Digital workplace: from emergency fix to something sustainable
How to move from 'just make it work' to a proper infrastructure for a distributed team - observations from April 2020.
A few weeks have passed since the mass shift to remote work began. The initial shock has passed. Most companies have found some way to keep operating - some better, some worse. Now the next question begins: is this temporary until the lockdown ends, or is this the new reality for an indefinite period?
Nobody knows the answer. But regardless of the answer, it makes sense to move from emergency mode to a more sustainable configuration.
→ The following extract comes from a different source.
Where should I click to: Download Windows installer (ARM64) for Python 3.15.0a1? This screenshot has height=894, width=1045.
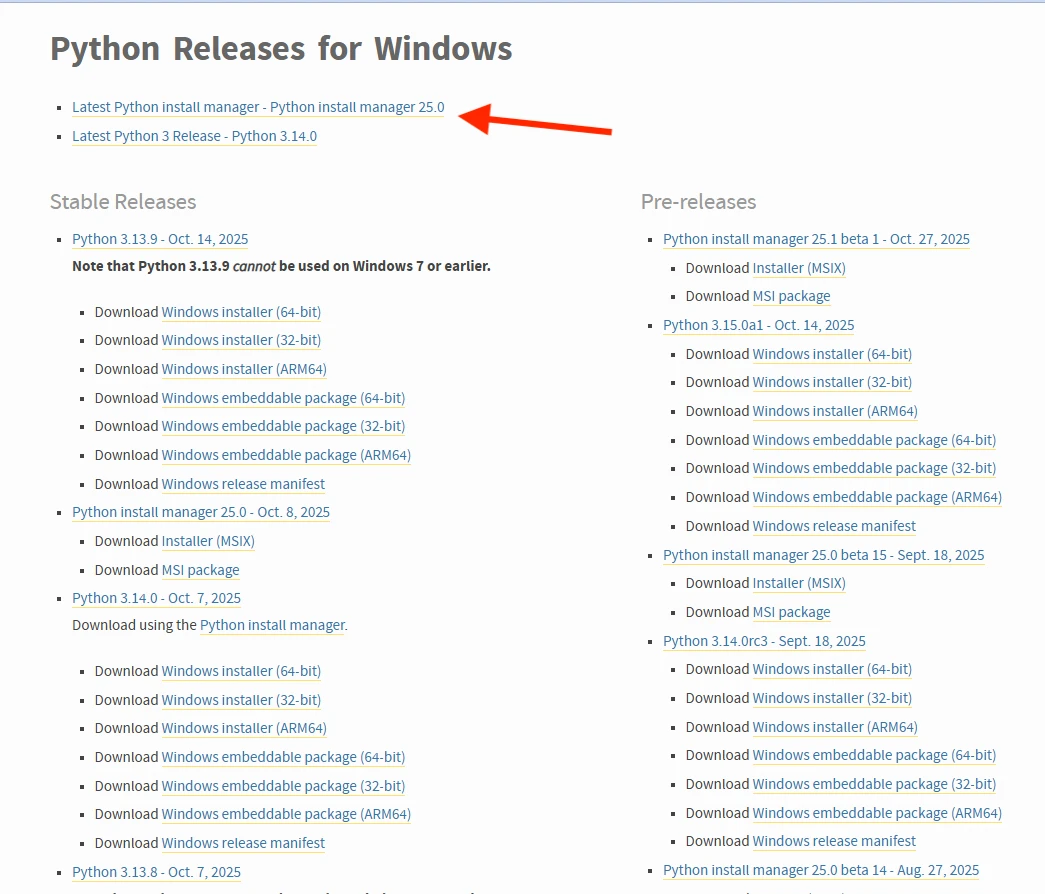[835, 411]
What separates emergency mode from sustainable
Emergency mode is when the solution was assembled in a few days based on whatever was available. Some people on work laptops, some on personal ones. Three different messengers because nobody agreed on one. A VPN that drops periodically. Meetings without structure that run long. Decisions made on calls that are not written down anywhere.
Sustainable mode is when tools are chosen deliberately, processes are adapted for distributed work, and people know what to do and where.
The transition between the two does not happen automatically. It requires an explicit decision.
What needs to be reconsidered
Communication tools. One tool for synchronous communication (video calls, chats), one for asynchronous exchange (documents, tasks). Not seven different ones out of habit. The specific choice is not critical - what matters is that it is singular.
Task management. If tasks live in email and in the manager's head - that works in an office where you can walk over and ask. In remote work it does not. Tasks need to be visible in a tool, with an owner and a status.
Documenting decisions. Agreements made on a call need to be recorded somewhere. This feels like unnecessary work until something is lost for the third time in a row.
Device security. If employees are working from personal devices, this needs to be acknowledged and a decision made: either provide corporate devices, or introduce minimum requirements for personal ones (updated OS, antivirus, disk encryption).
Working rhythm. The office rhythm does not transfer to remote work well. An explicit agreement is needed on when people are available, where and how to signal problems, and how regular meetings are run.
What not to do right now
Do not launch a major infrastructure transformation in the middle of uncertainty. Changing the data platform, moving to a different email service, starting a large cloud migration project - these are things that require a normal context.
Right now it is better to stabilise what exists, remove the most painful friction points, and document what needs to be done systematically - in a plan that gets executed later.
A simple diagnostic question
Ask yourself: if I needed to hire a new employee today and onboard them fully remotely - could they work independently after a week, relying only on what is documented?
If the answer is no - that is exactly what needs to be fixed first. Not because of the crisis. For normal operational resilience.